Für eine solche umfassende Außenpolitik sind wir als Ministerinnen und Diplomatinnen und Diplomaten auf Sie angewiesen. Was international vernetzte Forschende wie Sie für die Menschheit leisten können, das haben wir in den letzten Jahren gesehen:
In der Pandemie, als internationale Forscherteams ihre Studienergebnisse weltweit geteilt haben und nicht nur in ihrem nationalen Kontext geforscht haben. Auch deshalb konnten wir gemeinsam in Hochgeschwindigkeit Impfstoffe entwickeln.
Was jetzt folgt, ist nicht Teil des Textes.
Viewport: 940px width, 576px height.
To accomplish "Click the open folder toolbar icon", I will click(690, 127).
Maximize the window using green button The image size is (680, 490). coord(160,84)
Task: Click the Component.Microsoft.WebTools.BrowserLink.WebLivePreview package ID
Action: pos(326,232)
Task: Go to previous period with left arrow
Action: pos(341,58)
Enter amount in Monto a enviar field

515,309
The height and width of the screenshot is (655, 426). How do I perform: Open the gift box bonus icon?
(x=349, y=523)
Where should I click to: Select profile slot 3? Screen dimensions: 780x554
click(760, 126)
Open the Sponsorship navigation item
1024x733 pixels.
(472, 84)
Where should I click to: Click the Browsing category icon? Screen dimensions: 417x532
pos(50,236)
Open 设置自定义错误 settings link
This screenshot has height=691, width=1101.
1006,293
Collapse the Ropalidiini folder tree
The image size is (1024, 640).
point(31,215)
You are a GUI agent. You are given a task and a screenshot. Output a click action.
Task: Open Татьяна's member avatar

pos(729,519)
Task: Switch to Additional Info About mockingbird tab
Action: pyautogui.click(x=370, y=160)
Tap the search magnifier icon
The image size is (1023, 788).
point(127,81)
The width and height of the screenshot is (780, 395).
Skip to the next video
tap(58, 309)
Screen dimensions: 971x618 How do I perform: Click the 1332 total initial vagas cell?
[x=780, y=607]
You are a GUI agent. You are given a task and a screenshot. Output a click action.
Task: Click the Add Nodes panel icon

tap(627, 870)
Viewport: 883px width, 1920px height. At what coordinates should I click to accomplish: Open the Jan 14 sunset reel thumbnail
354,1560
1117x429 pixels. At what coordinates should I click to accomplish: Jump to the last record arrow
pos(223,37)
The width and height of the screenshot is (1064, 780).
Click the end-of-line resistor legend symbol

Und auch die Arbeit des Weltklimarats und anderer Klimaforscher basiert darauf, dass Forsche aus der ganzen Welt zusammenkommen, um ihre Ergebnisse zu teilen, um so die gesamte Weltöffentlichkeit wachrütteln zu können.
Deshalb ist und bleibt die Außenwissenschaftspolitik – die “Science Diplomacy” –, eine der tragenden Säulen unserer Auswärtigen Kultur- und Bildungspolitik. Und ganz besonders natürlich der DAAD als weltweit größter Förderer von internationalem Wissenschaftsaustausch.
Gleichzeitig bündeln in unserer Außenwissenschaftspolitik unterschiedliche Institutionen ihre Ressourcen und Expertise. Auch die Alexander-von-Humboldt-Stiftung leistet hier einen großen Beitrag. Ich glaube, das kann den Weg weisen für die weitere Zusammenarbeit.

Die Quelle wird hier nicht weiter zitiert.